Sunday, July 13, 2014

 
Thoughts on Thorpe. So Ian Thorpe has come out as gay in an interview with Michael Parkinson, who clearly is not taking this 'retirement' caper seriously.

My main feeling about this is compassion. It didn't surprise me to learn that Thorpe is gay; it's something about him that pretty much the entire Australian public has always assumed. And that's shameful. What a burden that assumption must have been for him – and it's only a burden because of the negative baggage that non-heterosexuality still carries in our society.

Even if we fancy ourselves 'cool with' gay people, and approve of them when they mirror conservative heterosexual morality by marrying monogamously and raising children in stable, two-parent households, the fact it's still 'news' when a famous person declares themselves queer, and the fact it changes our perceptions of them, is a terrible shame.

I feel like the 'outing' activism in some sections of the queer media has played a damaging role here, reminding us that sexuality matters, that someone can't be respected or understood unless it's widely known, and suggesting it's weak, cowardly and not 'true to yourself' to withhold it from those you know, and the general public.

I realise that the political purpose of outing is celebratory: to show that queerness doesn't make someone weird, different or unacceptable, and that there is a spectrum of sexualities in the public sphere. But unfortunately, this impulse to talk publicly about sexuality also makes it a means of dividing people into 'tribes' or 'teams' to which they might not want to belong – or sidelining the other qualities for which they'd much rather be known.

Nobody should ever be held to be hypocritical if they seek to protect this part of themselves from being discovered and publicly discussed – even by lying or equivocating in public. Your sexuality is yours. It doesn't belong to anyone else. It's an interior monologue: do I want this, that or the other? What feels right to me? What – and who – makes me happy? Who do I want to know this about me?

It is just nobody else's business, and poor Ian Thorpe shouldn't be tormented now with his previous on-record comments, or pictures of him in pearl necklaces or that truly unfortunate party mask. Everyone seeks ways to express themselves, and they can change those expressions any time they want. Thorpe says he's gay now. Maybe he's been reticent to say so in the past because he's feared losing professional opportunities, or being thought lesser. But perhaps it's just taken him a while to figure out.
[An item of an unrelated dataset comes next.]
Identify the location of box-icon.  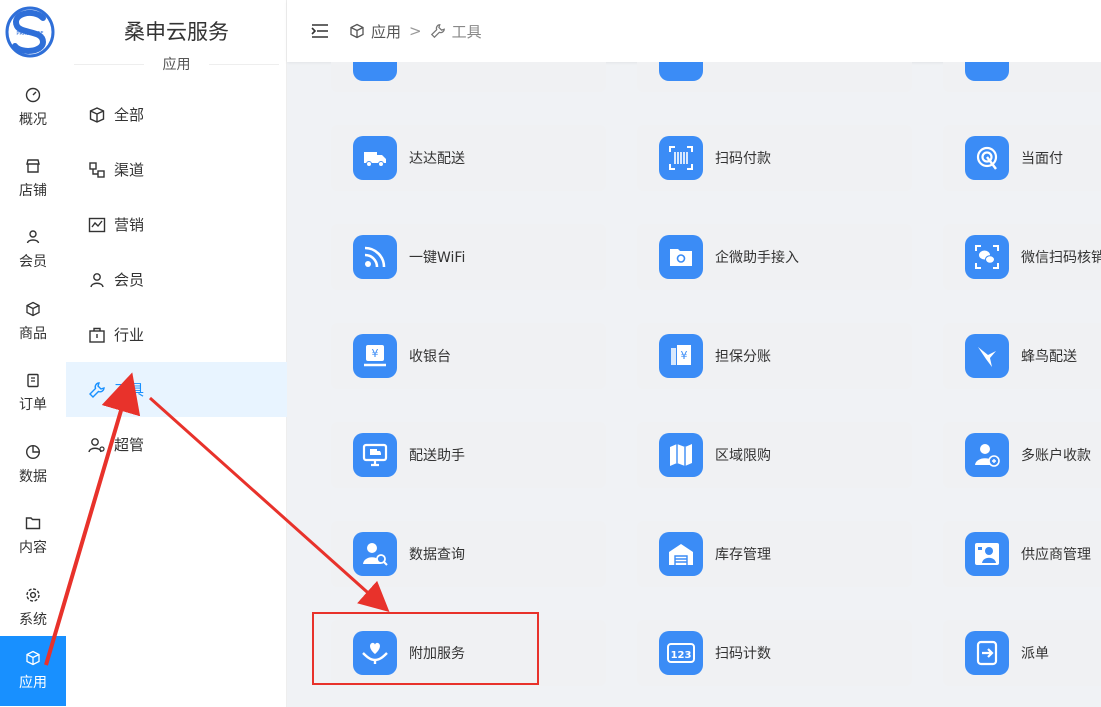
(33, 309).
The 'born this way' narrative was another political rebuttal to homophobia – in this case, to the homophobic notion that queerness is an aberrant choice. But its determinism also squishes the reality that not everyone 'has always known' their sexuality or had a name for what they felt.

Some people have, and that's great. But sometimes they only recognise their sexuality suddenly, and in retrospect their lives make sense. It's this sense of 'rightness' and security, of feeling at home with yourself, that is the kernel of sexuality. And it's a lifelong quest. It doesn't always need to come from the same source throughout your life. You have the right to discover these things about yourself without being condemned for self-delusion or inconstancy.

The worst bit about Thorpe's coming-out is the blasé reaction of "So what? I always knew." What is revolting about this is that we seek mastery over people by claiming to know who they are before they tell us. Unlike race, which is visibly inscribed on the body, sexuality is an interior attribute. Unless you see someone having sex or they tell you their sexuality, our 'knowledge' about it is only ever gained in stereotypical ways that are inscribed by culture. Stereotypes are no use in reliably identifying what individuals do.

Just finally, I feel really sad at the way that Thorpe's personal life has been so comprehensively subsumed into a mediated self. I've read some comments to the effect that this is yet another diva move from someone who performs his life in public out of either narcissism or commercial cynicism. But I really feel as though Thorpe is trapped in a media persona based on second-guessing from a young age what sponsors and 'the public' want of him.

Two years ago I saw the documentary profile of Thorpe, The Swimmer, on TV and, as I blogged at that time, I was struck not really by the dissonance between Thorpe's 'private' and 'public' selves, but rather by the the permeability of the boundary between them:
Thorpe is a stolid, physically imposing presence with a strikingly classical face. Over the course of endless press conferences and TV interviews, he has taught himself an inscrutable composure and an uneasily anodyne manner of speaking. At some points he seems relaxed and chatty over lattes, the way we are with friends; but when Thorpe scents a 'serious' moment may be happening, he slips into his public persona as cleanly and neatly as diving into a pool.
I can only feel sorry for someone whose private self has been eroded like that. Surely the ultimate horror would be to have no private self: to be constantly what the public expects you to be. This is the same kind of horror as any narrative in which one is replaced by a robot or alien replica.

When I was a kid I was profoundly disturbed by the Ray Bradbury short story 'Fever Dream', in which a sick boy insists that his body is being gradually colonised at a cellular level by some malevolent microbe, only to be disbelieved by adults. Then he wakes, seemingly well and fully composed: the polite, mature antithesis of the scared child he had been. Only we, the readers, know what this public 'recovery' has cost him.